# Exercise A
In the forum thread, how long did cynthetiq want nothing to do with women after breaking up?
# Exercise B
In the forum thread, what reason does the writer of the fifth post give for ending a relationship of about 3.5 years?

# Selected excerpt
=== Section Start ===
Discussion in 'Tilted Life and Sexuality' started by Nienna, Sep 16, 2011.

  1. Nienna

    Nienna New Member

    Location:
    En Why Cee
    So to make a long story short, I was in a realtionship for 6+ years, we got engaged and after 4 months I broke the engagement off, and after spending 5 months of hell and realizing he's not the one for me (especially since things became violent), now I'm really and finally "single-single" if that makes sense. No contact with the ex.

    Is it normal to hate the opposite sex and want to be alone for a long, long, long time??
     
  2. cynthetiq

    cynthetiq Administrator Staff Member Donor

    Location:
    New York City
    It sure is. I didn't want anything to do with women for about 5 years after I broke up with my fiancee.
     
  3. Remixer

    Remixer Middle Eastern Doofus

    Location:
    Frankfurt, Germany
    Sounds like a question for the women of our community.

    EDIT: Saw cynthetic's comment. I stand corrected (hopefully).
     
  4. Nienna

    Nienna New Member

    Location:
    En Why Cee
    It's just so strange being "single" after such a long time....I don't know if I'll ever get used to it.
     
  5. I was with someone for about 3.5 years and I broke it off because I didn't see a future. I loved him, but it just wasn't enough.
=== Section End ===
# Data extract
=== Section Start ===
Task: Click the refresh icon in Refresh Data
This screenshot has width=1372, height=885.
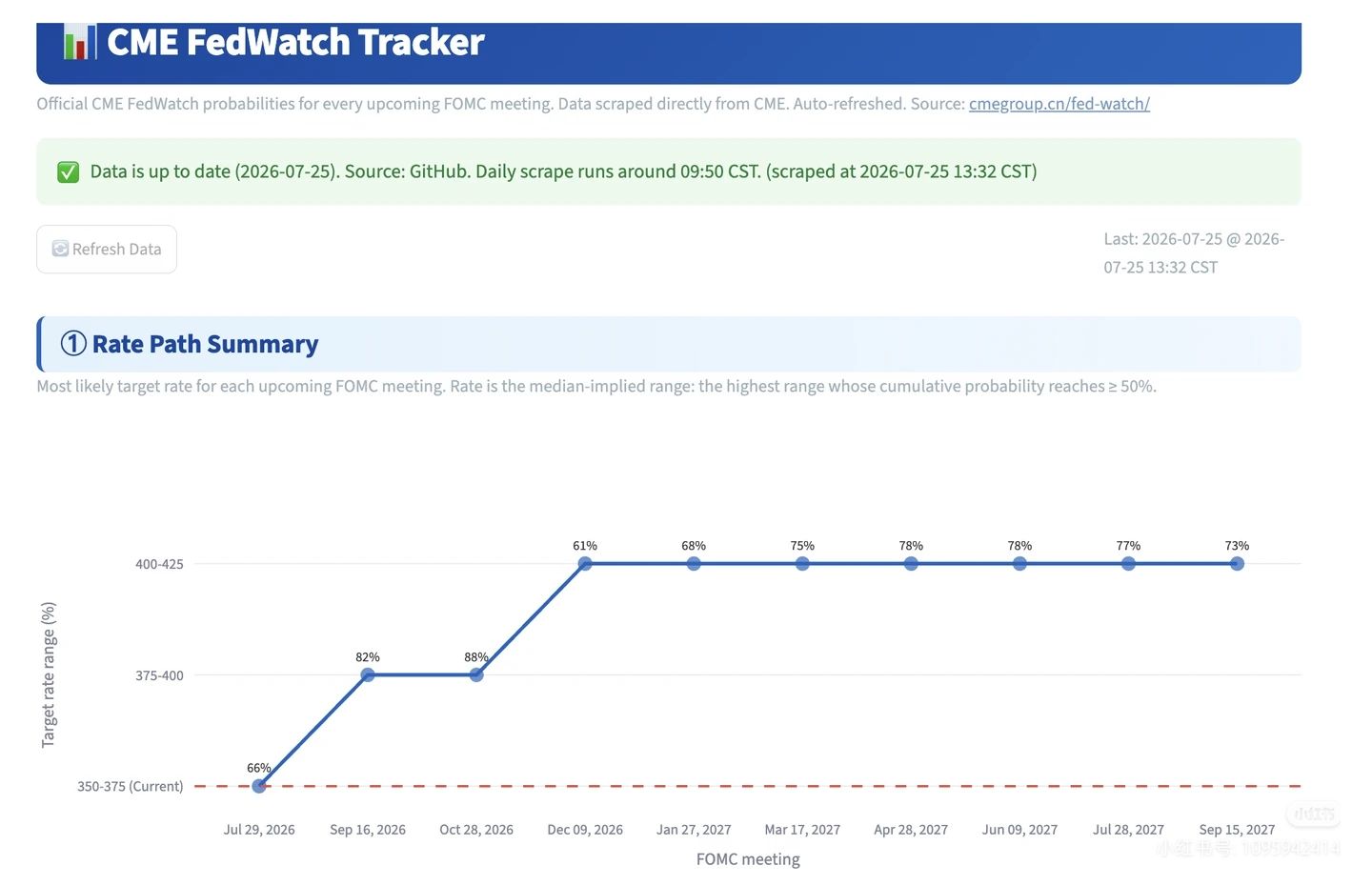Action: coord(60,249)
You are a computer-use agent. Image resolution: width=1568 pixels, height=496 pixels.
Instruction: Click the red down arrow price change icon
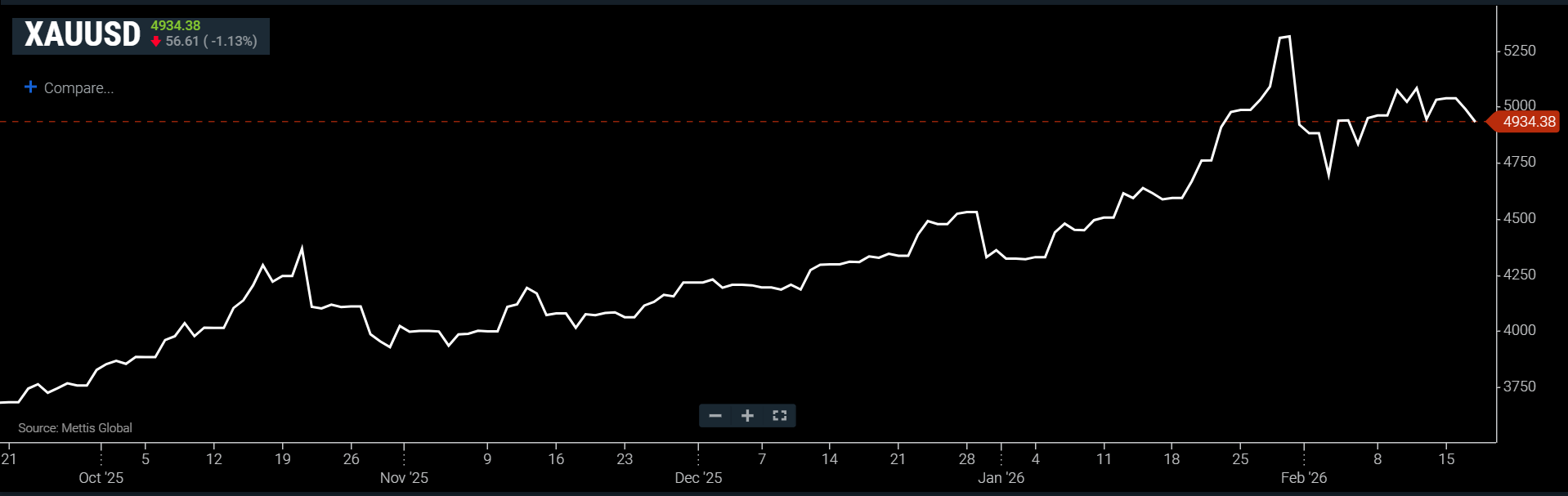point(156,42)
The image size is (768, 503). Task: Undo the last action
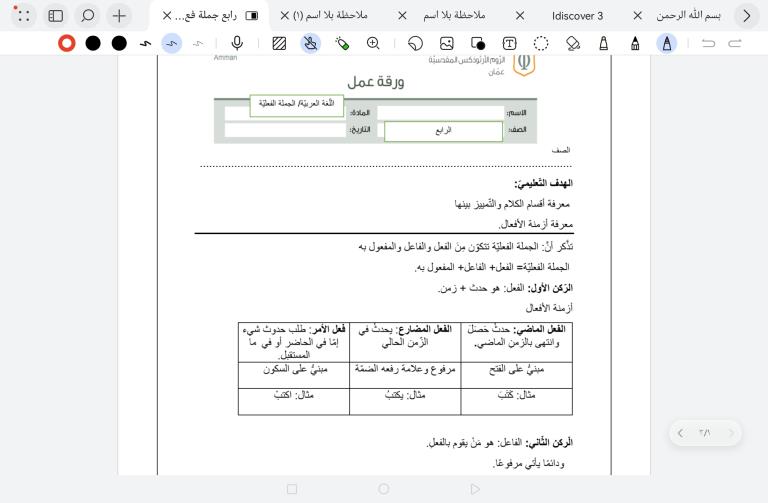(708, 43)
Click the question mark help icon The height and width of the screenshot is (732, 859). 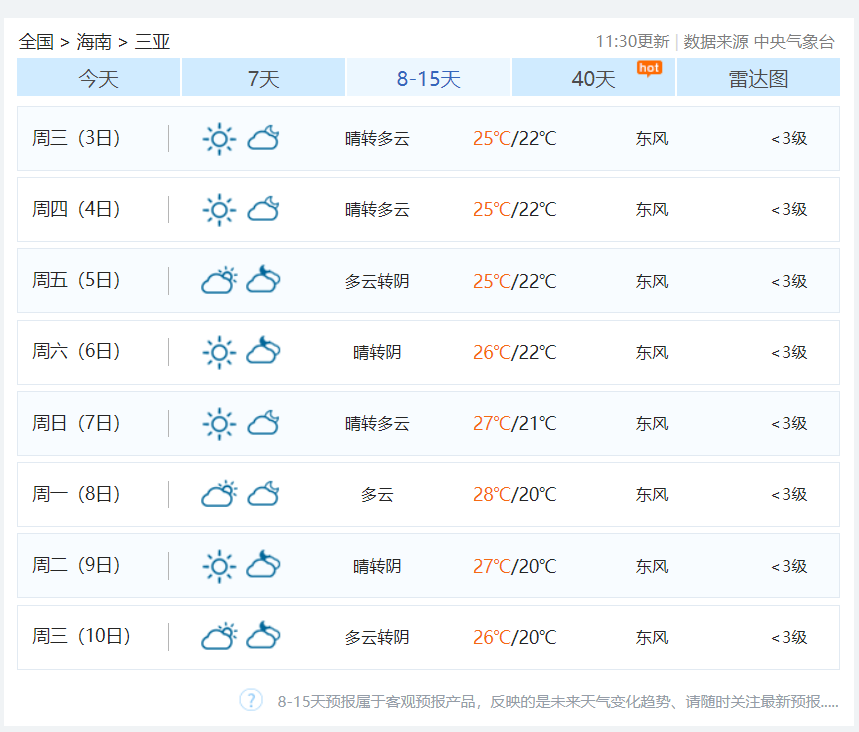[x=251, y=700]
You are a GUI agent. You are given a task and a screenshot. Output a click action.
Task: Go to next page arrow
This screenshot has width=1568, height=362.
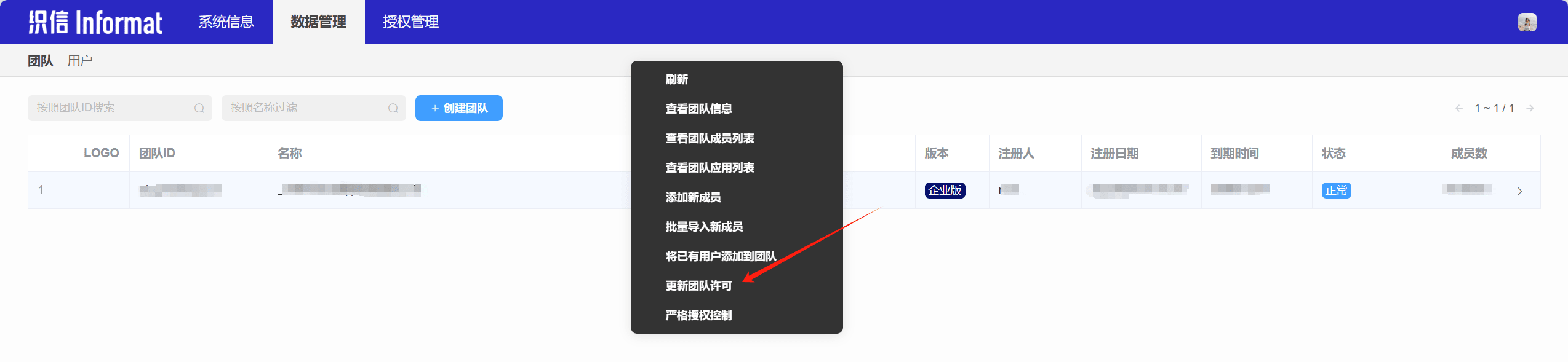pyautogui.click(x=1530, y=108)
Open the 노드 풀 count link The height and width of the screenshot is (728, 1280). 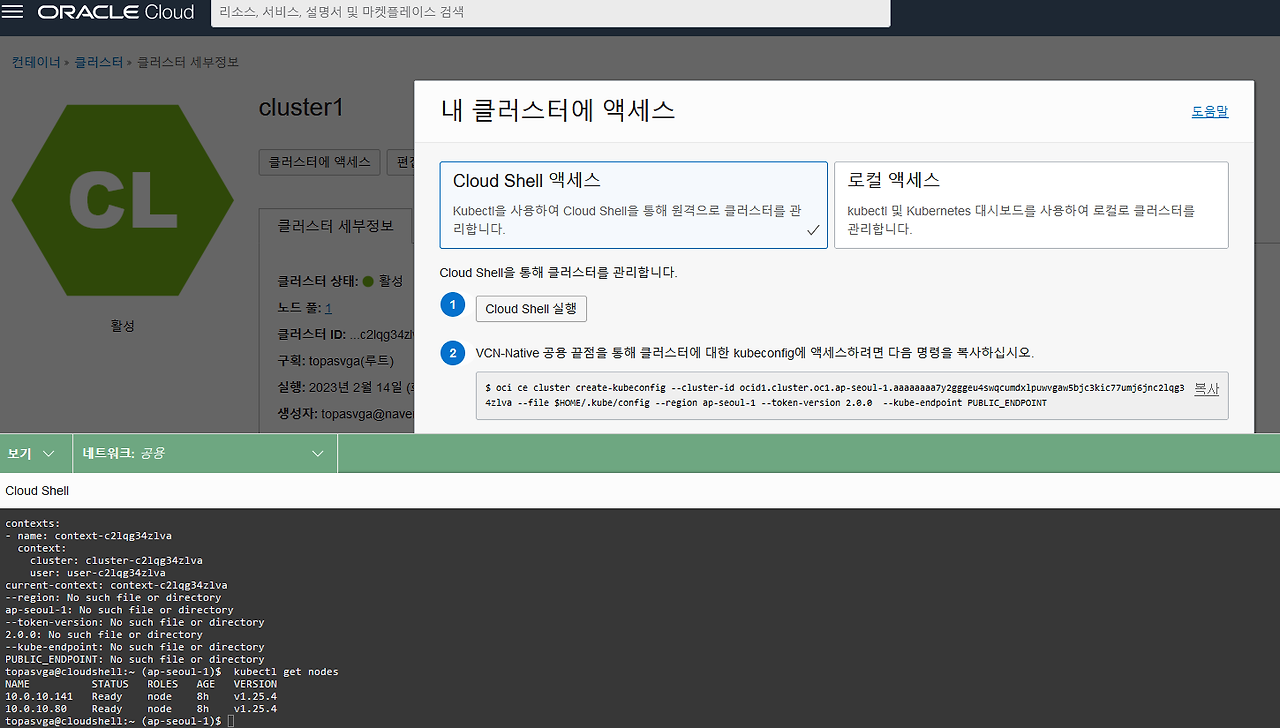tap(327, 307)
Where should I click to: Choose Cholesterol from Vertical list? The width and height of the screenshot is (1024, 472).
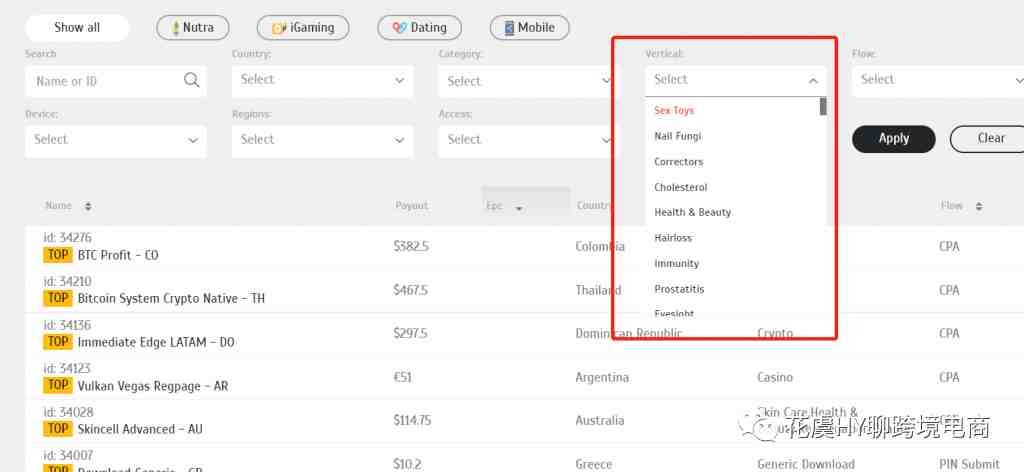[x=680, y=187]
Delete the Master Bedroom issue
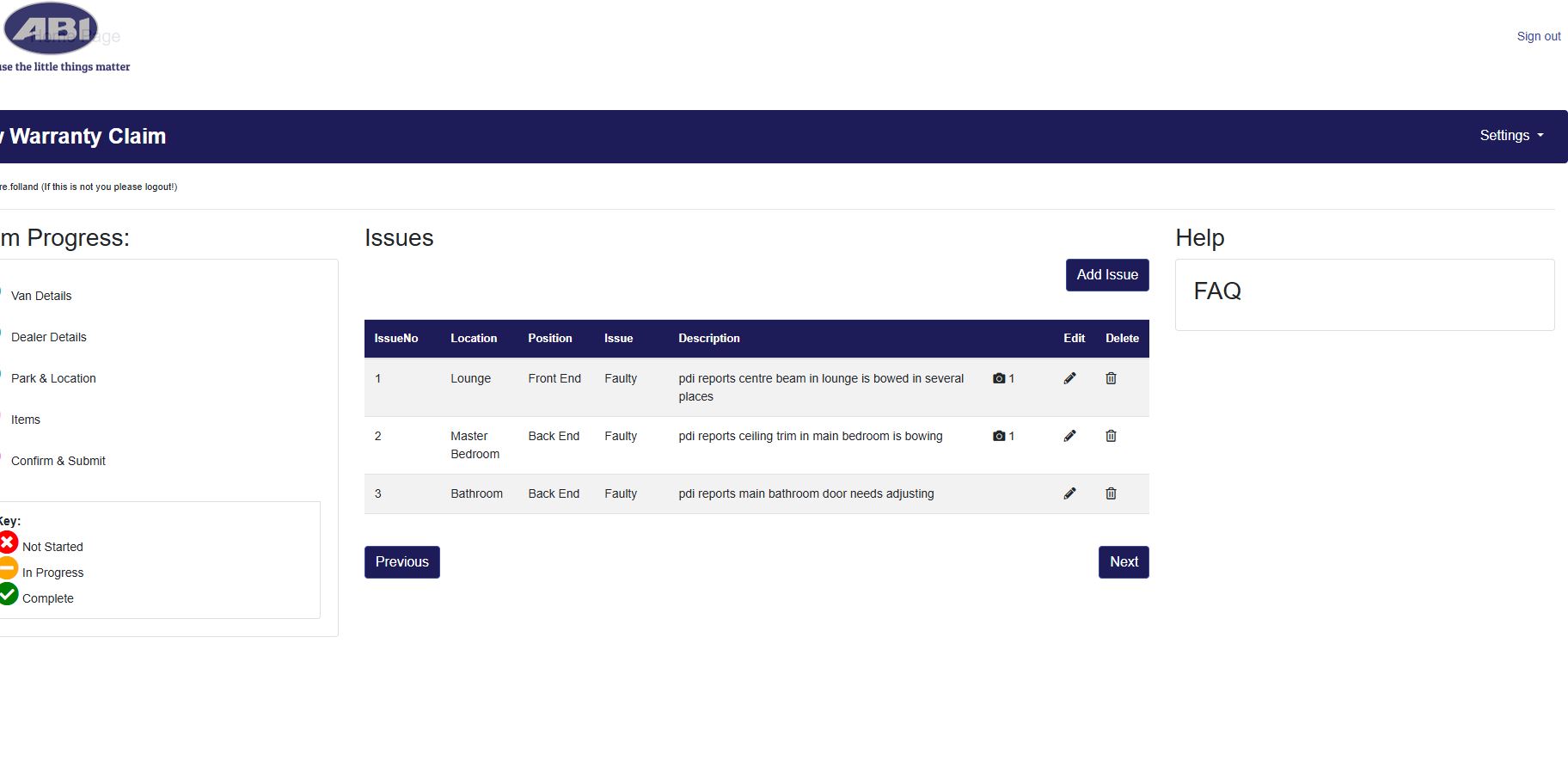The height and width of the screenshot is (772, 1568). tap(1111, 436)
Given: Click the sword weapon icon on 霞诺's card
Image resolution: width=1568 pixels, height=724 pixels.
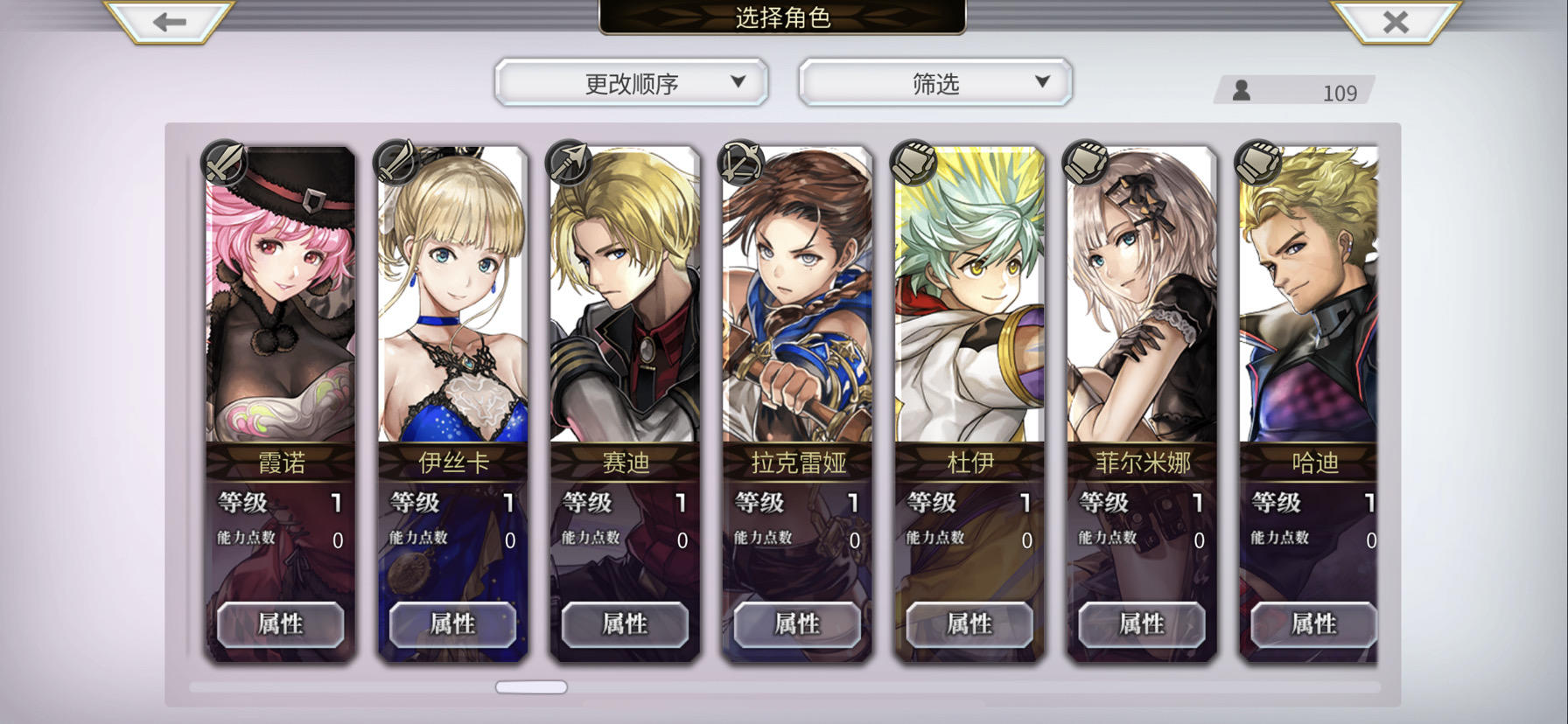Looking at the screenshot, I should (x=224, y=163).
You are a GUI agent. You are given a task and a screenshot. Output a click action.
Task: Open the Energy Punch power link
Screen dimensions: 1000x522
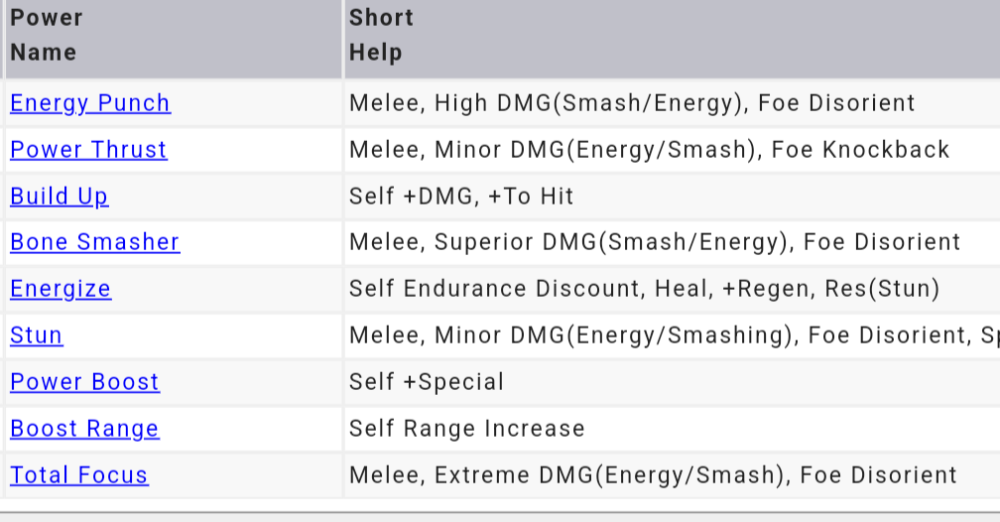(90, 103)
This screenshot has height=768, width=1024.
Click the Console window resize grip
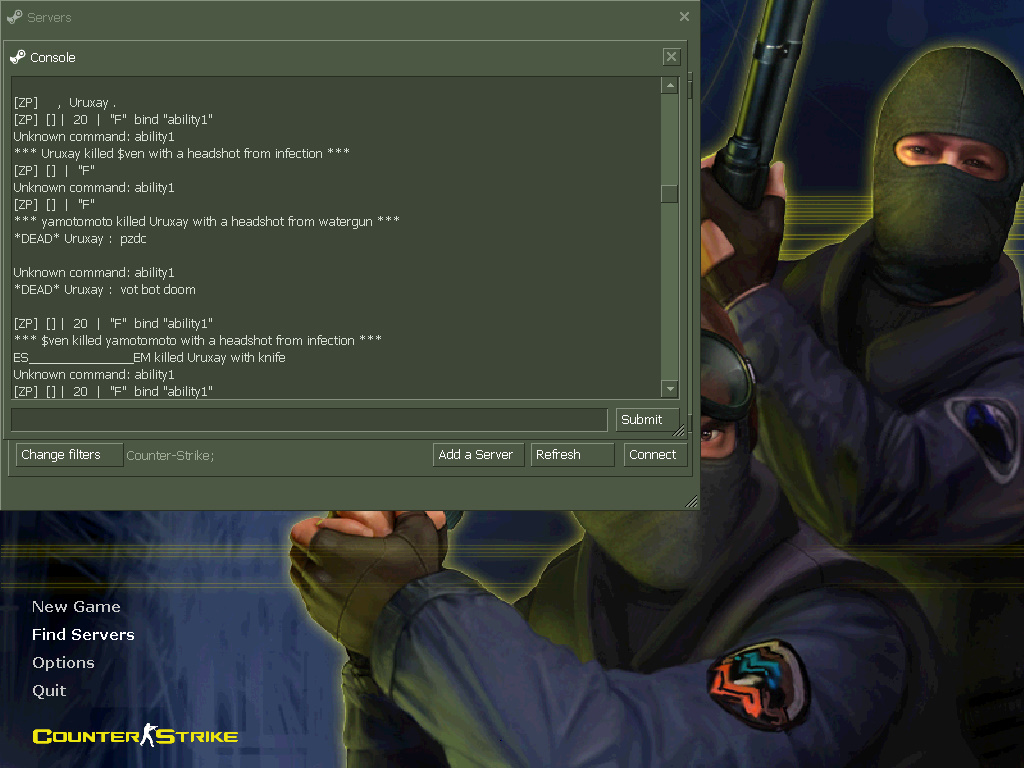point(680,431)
=== Section End ===
# Answer section A
About 5 years.

# Answer section B
The writer broke it off because they didn't see a future. They loved him, but it wasn't enough.